* [Задание 1]: Перепишите из фрагмента о роли Японии в интервенции без изменений отрывок от слов «Что Семенов не» до слов «частности, роль Японии.» включительно.
* [Задание 2]: Назовите город, из которого, согласно фрагменту о роли Японии в интервенции, вернулся генерал Муто.

Что Семенов не будет ими оставлен, об этом было заявлено с не оставляющей сомнений решительностью. Фукуда выразил пожелание, чтобы я письменно изложил свои соображения, и, кроме того, очень хотел еще раз побеседовать в присутствии вернувшегося из Омска генерала Муто. Я обещал.
Приведенный разговор имел для меня огромное значение. Он еще более выяснил поставленные интервенцией задачи и, в частности, роль Японии.
Становилось очевидным, что под давлением Англии и Франции, определенно поддерживающих Колчака, у которого имелся еще достаточный запас золота для расплаты за военное снабжение, при определенном противодействии Америки, как бы отказывающейся от активной роли в Западной Сибири и сохраняющей полностью свое влияние на Дальнем Востоке, Япония не могла, если бы и хотела, вести самостоятельную политику в Сибири и принуждена была, в связи с нарастающими экономическими осложнениями внутри, идти в ногу с союзниками. Ветер пока был в сторону Омска – Япония тоже усилила интерес в этом направлении, тем более что и ей кое-что перепадало за поставляемые ею заказы.
Мне вспомнились слова барона Мегато: «Надо только подождать, когда устанут другие союзники». А ждать Япония могла значительно дольше других. Весь Дальний Восток до Иркутска был занят ее войсками. В Забайкалье на всякий случай твердо решено было поддерживать Семенова. У Японии были веские основания к созданию в крайнем случае буферного государства для непосредственной защиты находящихся под ее влиянием Кореи и Маньчжурии от «большевистской заразы».

* [Извлечённые сведения]:
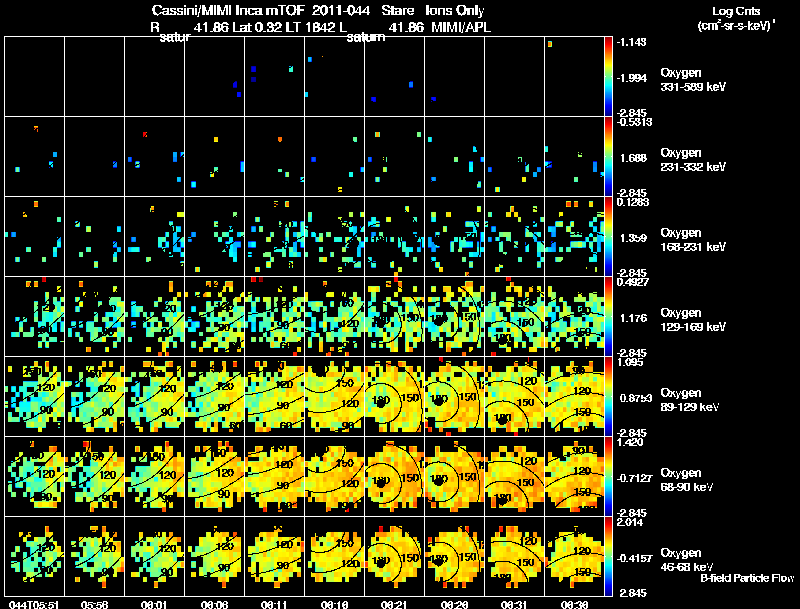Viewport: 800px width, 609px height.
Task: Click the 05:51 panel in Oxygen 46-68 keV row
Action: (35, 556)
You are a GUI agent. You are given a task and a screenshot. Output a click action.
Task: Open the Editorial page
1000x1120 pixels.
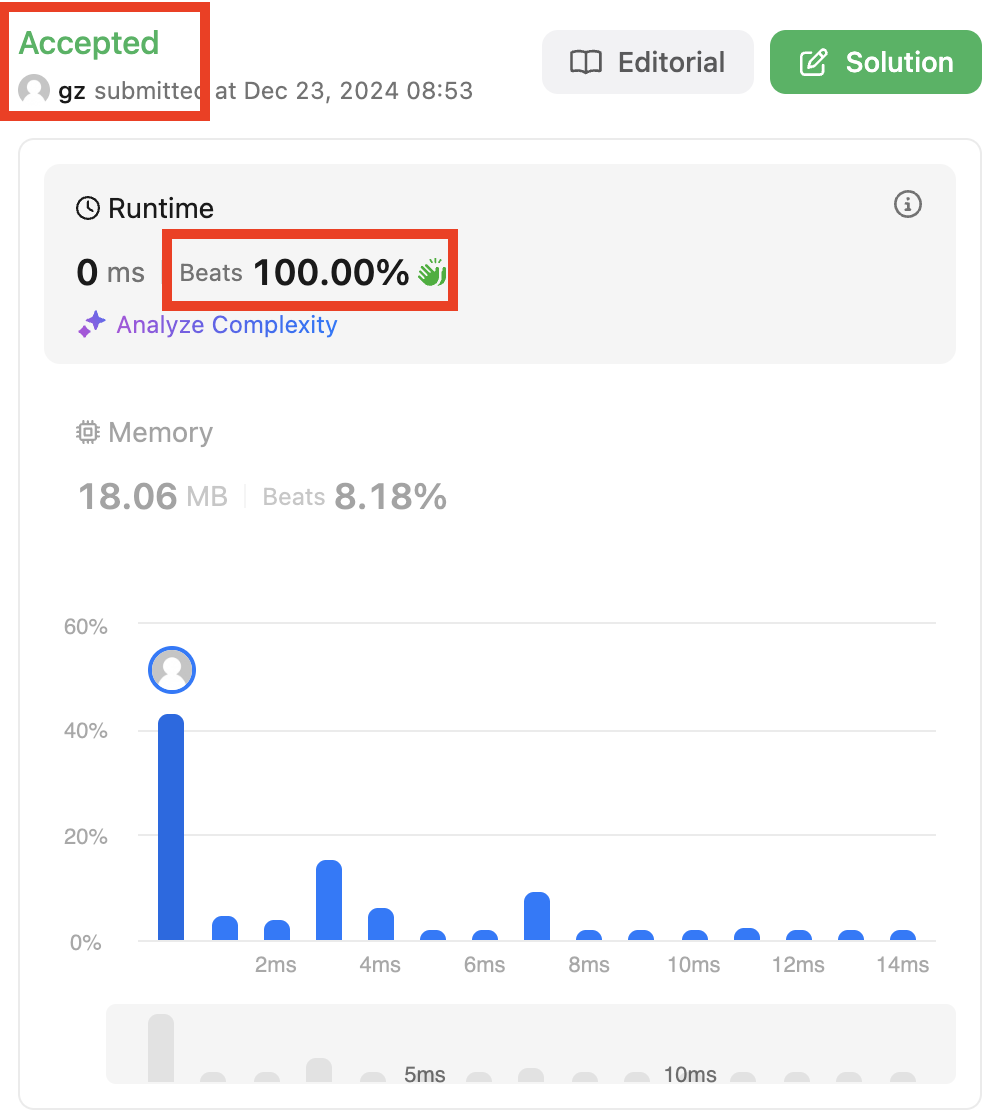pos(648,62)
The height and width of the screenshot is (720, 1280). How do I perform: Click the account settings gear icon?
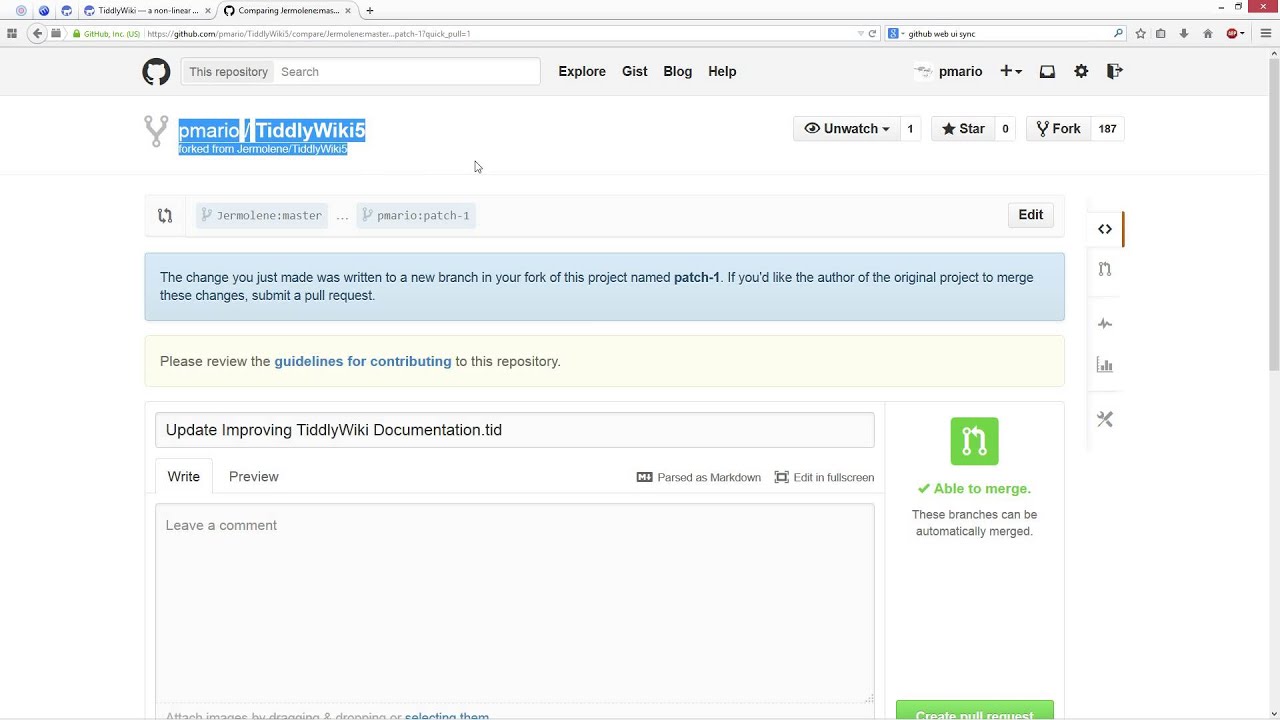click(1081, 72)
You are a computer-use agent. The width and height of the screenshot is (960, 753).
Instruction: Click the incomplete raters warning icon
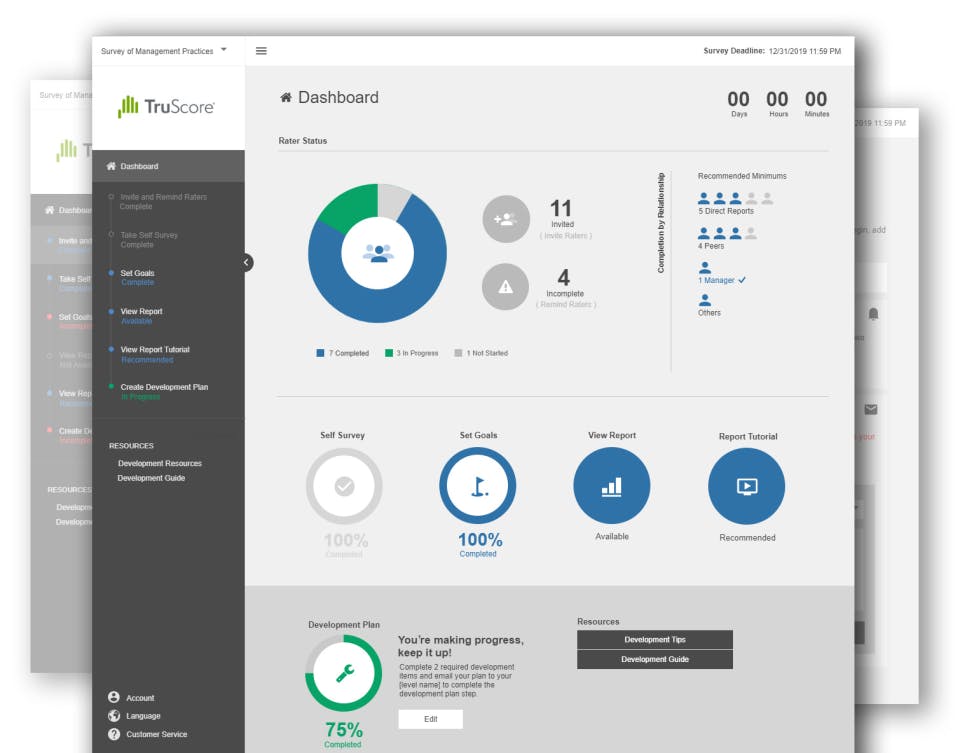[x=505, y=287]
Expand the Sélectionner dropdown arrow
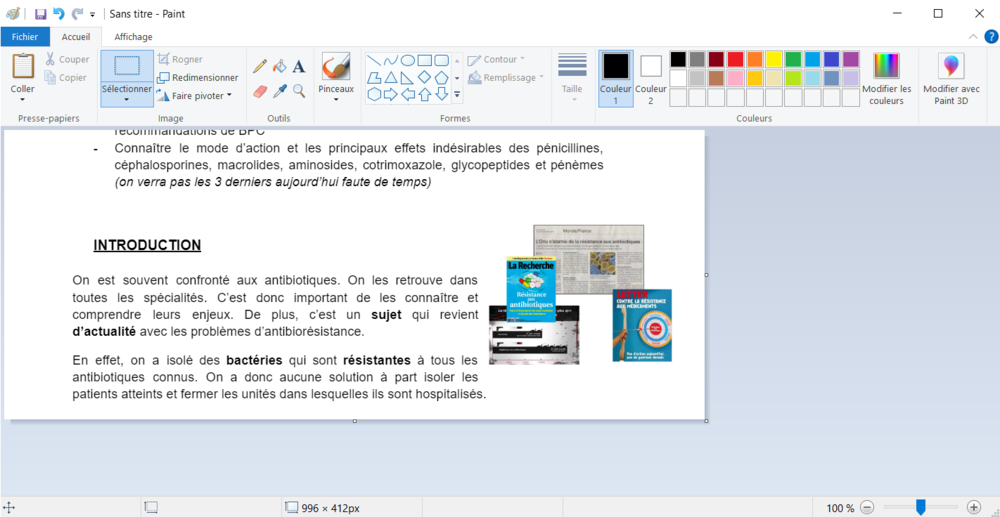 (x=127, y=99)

* [Результат выполнения 1]:
Что Семенов не будет ими оставлен, об этом было заявлено с не оставляющей сомнений решительностью. Фукуда выразил пожелание, чтобы я письменно изложил свои соображения, и, кроме того, очень хотел еще раз побеседовать в присутствии вернувшегося из Омска генерала Муто. Я обещал.
Приведенный разговор имел для меня огромное значение. Он еще более выяснил поставленные интервенцией задачи и, в частности, роль Японии.

* [Результат выполнения 2]: Из Омска.